__Exercise directions__
Line filter on the word "button": copy each matching line from the entries.

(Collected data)
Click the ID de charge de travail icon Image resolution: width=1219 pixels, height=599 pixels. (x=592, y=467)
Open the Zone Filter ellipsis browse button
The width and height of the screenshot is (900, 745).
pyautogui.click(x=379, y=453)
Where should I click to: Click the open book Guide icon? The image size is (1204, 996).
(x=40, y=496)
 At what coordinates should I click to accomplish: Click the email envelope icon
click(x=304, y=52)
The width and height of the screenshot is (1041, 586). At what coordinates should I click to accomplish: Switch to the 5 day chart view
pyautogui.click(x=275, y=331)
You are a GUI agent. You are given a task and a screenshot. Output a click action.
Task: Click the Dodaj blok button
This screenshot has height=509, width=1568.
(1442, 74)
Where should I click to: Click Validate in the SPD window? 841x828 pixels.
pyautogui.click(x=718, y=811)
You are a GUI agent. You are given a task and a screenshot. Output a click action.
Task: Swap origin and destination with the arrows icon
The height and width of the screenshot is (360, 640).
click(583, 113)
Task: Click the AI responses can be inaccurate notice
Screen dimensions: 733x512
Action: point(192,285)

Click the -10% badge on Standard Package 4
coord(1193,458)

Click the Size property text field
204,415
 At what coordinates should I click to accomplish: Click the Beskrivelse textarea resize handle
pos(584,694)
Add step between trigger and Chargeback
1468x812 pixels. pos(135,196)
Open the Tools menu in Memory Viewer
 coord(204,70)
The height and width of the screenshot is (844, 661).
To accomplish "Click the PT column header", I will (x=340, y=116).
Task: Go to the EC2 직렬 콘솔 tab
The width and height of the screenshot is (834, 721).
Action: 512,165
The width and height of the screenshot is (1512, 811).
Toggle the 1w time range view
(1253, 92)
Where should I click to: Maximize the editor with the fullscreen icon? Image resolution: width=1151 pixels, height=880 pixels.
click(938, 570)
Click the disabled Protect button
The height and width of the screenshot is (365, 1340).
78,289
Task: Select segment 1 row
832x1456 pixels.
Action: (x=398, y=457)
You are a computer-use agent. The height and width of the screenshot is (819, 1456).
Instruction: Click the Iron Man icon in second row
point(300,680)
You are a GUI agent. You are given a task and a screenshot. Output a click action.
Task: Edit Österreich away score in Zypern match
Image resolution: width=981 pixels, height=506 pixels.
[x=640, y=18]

__Result__
Open the Zone Filter ellipsis browse button
Task: Click the Dodaj blok button
Click the disabled Protect button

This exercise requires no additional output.